Functions/Concepts I Learned:

  • Lists
    • Lists are essentially sequences of data that you can manipulate in any number of ways — and manipulating data is what programming is all about!
    • [], [:], and [::] let you index, slice, and choose step size of the slice respectively. These are tools that by themselves only return the value of a list, but can be used in conjunction with other functions can powerfully manipulate lists or parts of lists.
    • None is Python’s concept of, not zero, but nothing at all; it is a null or an unset value. This is useful for filling a list up that you will put data in later.
    • len(), min(), and max() let you check the length of a list, the smallest member in a list, and the largest member in a list respectively.
    • del lets you delete members from a list.
  • Tuples
    • I think tuples are a bit above me at this point, but I understand them to be similar to lists, only non-modifiable once created. Useful for dictionaries, or perhaps an internal checksum.
  • Methods
    • Methods are really awesome! They are like functions, only you tell methods to work only on specific parts of a sequence, rather than the whole. Several of these can be implemented using slices, but using methods is less ugly looking and much more human-readable.
    • .append adds a single data point to the end of a list, while .extend lets you add multiple data points to the end of a list (including adding other lists).
    • .count counts the occurrences of elements in a list, but does not examine sublists (i.e., for numbers = [1,2,1,1,2], numbers.count(2) will return 2, but for numbers = [1,2,1,[1,2]], it would return only 1).
    • .index returns the index value of the first occurrence of your search term in a given list, and .remove will search for and remove the first occurrence of the term. However, these only deal with the first occurrence — if the value appears multiple times in a list, you will need multiple .index/.remove operations to deal with them, or else some other Python function I don’t know about yet.
    • .pop is interesting because it “pops” (i.e., deletes) the last entry in a list out and returns the value. According to Hetland, this is a way to implement a stack, a word which I have heard a lot concerning programming, but have never really heard explained.
    • .reverse reverses the elements in a list (not just returning them reversed like the reversed function).
    • .sort sorts the elements in a list in ascending order (not just returning them sorted like the sorted function). You can use the cmp, key, and reverse arguments to sort by various other means than the default ascending order.
  • list() converts a sequence to a list, and tuple() similarly converts a sequence to a tuple.

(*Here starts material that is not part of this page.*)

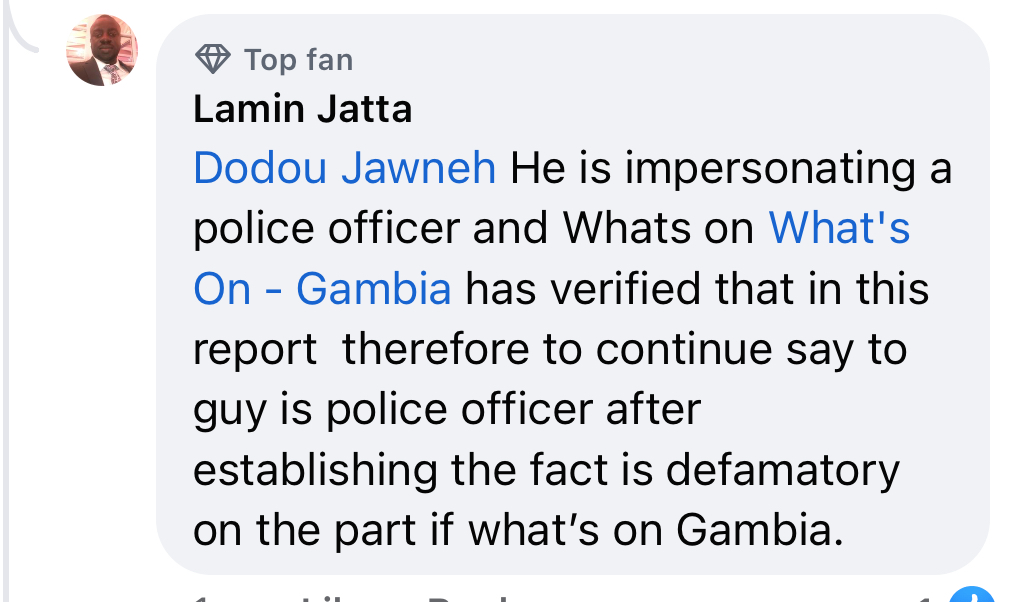Open the Lamin Jatta commenter name
Viewport: 1032px width, 602px height.
pyautogui.click(x=303, y=109)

  • cmp lets you compare two values, returning 0 for a match, 1 when the first value is larger, and -1 when the first value is smaller.

This week I finally got lists, and it was very rewarding; I feel much more confident to take on the rest of Python now. While I didn’t learn any cool new functions, I learned a lot about how to put lists to work for me, and I think it was worth it. Next week, I will try to get through Hetland’s chapter on strings, and I think it will be similarly devoid of new functions, but I’ll sure learn a lot about how to play around with strings!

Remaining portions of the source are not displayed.